Maraial conta que a mãe dele tentou, sem sucesso, sua matrícula em uma escola quando tinha apenas 12 anos e morava em um sítio no município que lhe rendeu o apelido. Não teve jeito. “Não gostava de barulho, de muita gente. Ficava agoniado”, lembra. O gestor da Escola Estadual Rui do Rego Barros, montada no HCTP, Paulo de Almeida, faz às vezes de mãe de Maraial e insiste: “Vamos para a escola?”, diante de um olhar risonho que diz não.

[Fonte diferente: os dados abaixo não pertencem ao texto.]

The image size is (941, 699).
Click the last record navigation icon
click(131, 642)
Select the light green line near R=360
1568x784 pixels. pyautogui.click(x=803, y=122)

Maraial descobriu a facilidade com cálculos aos dez anos. E os irmãos e irmãs, eram doze filhos ao todo, aproveitavam para pedir as respostas dos exercícios escolares. De pronto, ele fazia. “Eu não sei explicar o que acontece. Não sei tirar da mente a memória da matemática”, fala, soltando uma gargalhada. Os cálculos povoam a mente de Maraial até na hora de dormir. “Deito na cama e penso na matemática”, completa.

Psiquiatra forense, o médico Sérgio Buarque trabalha no HCTP há 25 anos. Hoje prepara laudos dos pacientes. Buarque explica que o fato de Maraial ter um retardo mental e ao mesmo tempo fazer cálculos com facilidade é o que chama a atenção das pessoas, causa admiração. “Isso não significa, porém, que ele é um gênio. Ele tem apenas essa função do cérebro mais acentuada. No entanto, é estéril, pois não consegue afirmação social e no trabalho. Como tem muita atenção das pessoas por essa característica, é estimado, fica feliz. No entanto, não é capaz de ser útil, aproveitado em outra atividade”, explica.

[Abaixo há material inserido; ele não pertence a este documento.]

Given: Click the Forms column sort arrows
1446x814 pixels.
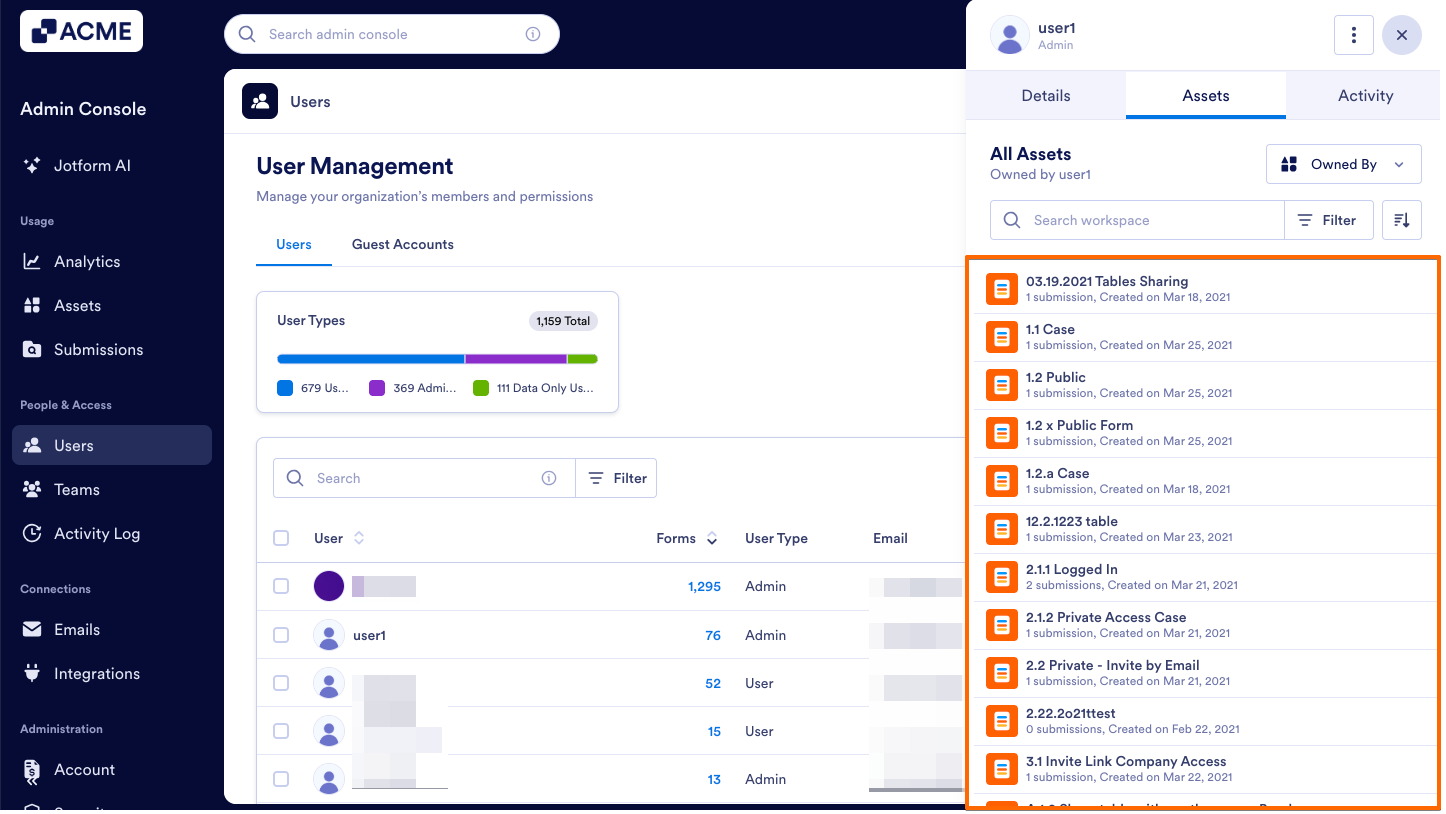Looking at the screenshot, I should 711,538.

O termo idiot savant surgiu em 1985. Pesquisas apontam que a síndrome é rara. Pode ser encontrada em mais ou menos uma em cada 10 pessoas com autismo e em, aproximadamente, uma em cada 2 mil com danos cerebrais ou retardamento mental, como é o caso de Maraial. Também há estudos que apontam casos de pessoas que, após uma forte batida na cabeça, despertam como gênios. Maraial, o homem-cálculo, não é gênio. Mas sua capacidade com a matemática soa como poesia em um HCTP cujas paredes emitem histórias tristes e abandono por todos os lados.